Text passage:
-------------------------
The treatment of CVID is similar to that of other disorders with low levels of serum immunoglobulins. In the absence of a significant T-lymphocyte defect or organ damage, immunoglobulin replacement therapy almost always brings improvement of symptoms. Immunoglobulin is extracted from a large pool of human plasma; it consists mostly of IgG and contains all the important antibodies present in the normal population.
Patients with chronic sinusitis or chronic lung disease may also require long-term treatment with broad-spectrum antibiotics. If mycoplasma or other chronic infections are suspected, antibiotics specific for those organisms may be indicated. If bronchiectasis has developed, a daily pulmonary toilet regimen (chest physiotherapy and postural drainage) may be needed to mobilize the secretions from the lungs and bronchi and make them easier to cough up.
Patients with gastrointestinal symptoms and malabsorption should be evaluated for the presence of Giardia lamblia, rotavirus and a variety of other gastrointestinal infections. In some cases inflammatory bowel disease is found, and this is treated by the medications normally prescribed for patients who are non-immunodeficient. Maintaining a balance between the immunosuppression used to control the autoimmune process while avoiding compounding the defects of the underlying primary immunodeficiency requires close cooperation between the patient and the various specialists involved in their care. If autoimmune or inflammatory disease, granulomas, or tumors develop, the treatment is usually the same as would be given to a person with a normal immune system. However when patients with CVID have these complications, there is a tendency for them to be less responsive to therapy. Regular checkups including lung function are recommended.
-------------------------
Source data:
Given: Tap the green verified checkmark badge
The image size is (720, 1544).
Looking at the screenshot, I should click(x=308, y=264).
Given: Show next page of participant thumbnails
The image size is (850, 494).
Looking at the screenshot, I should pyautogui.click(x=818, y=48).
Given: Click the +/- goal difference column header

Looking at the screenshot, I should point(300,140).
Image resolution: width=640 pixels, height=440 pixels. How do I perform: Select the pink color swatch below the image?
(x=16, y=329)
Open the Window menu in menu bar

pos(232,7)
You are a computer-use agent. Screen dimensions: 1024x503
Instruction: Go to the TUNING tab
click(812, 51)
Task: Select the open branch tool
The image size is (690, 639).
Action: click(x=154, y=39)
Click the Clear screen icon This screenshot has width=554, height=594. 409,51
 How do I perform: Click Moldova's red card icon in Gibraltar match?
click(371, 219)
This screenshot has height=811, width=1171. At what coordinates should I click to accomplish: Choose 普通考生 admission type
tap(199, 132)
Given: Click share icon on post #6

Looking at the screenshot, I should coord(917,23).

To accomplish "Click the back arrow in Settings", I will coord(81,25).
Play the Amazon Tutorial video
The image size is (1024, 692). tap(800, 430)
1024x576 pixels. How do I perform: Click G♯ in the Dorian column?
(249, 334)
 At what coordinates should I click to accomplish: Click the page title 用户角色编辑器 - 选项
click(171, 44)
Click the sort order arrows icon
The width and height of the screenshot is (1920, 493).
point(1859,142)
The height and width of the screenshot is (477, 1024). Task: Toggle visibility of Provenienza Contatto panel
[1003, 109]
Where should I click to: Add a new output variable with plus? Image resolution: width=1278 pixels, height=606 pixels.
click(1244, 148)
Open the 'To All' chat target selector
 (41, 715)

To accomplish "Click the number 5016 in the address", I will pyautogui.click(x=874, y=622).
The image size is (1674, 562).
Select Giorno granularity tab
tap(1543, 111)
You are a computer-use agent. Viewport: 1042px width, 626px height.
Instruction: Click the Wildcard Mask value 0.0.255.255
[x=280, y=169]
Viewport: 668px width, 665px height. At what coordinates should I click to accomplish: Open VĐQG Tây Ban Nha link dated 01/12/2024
-------------------------
To do:
Repeat word for word the part of the CVID treatment text starting at "Patients with chronic" and ending at "to cough up.".

Answer:
Patients with chronic sinusitis or chronic lung disease may also require long-term treatment with broad-spectrum antibiotics. If mycoplasma or other chronic infections are suspected, antibiotics specific for those organisms may be indicated. If bronchiectasis has developed, a daily pulmonary toilet regimen (chest physiotherapy and postural drainage) may be needed to mobilize the secretions from the lungs and bronchi and make them easier to cough up.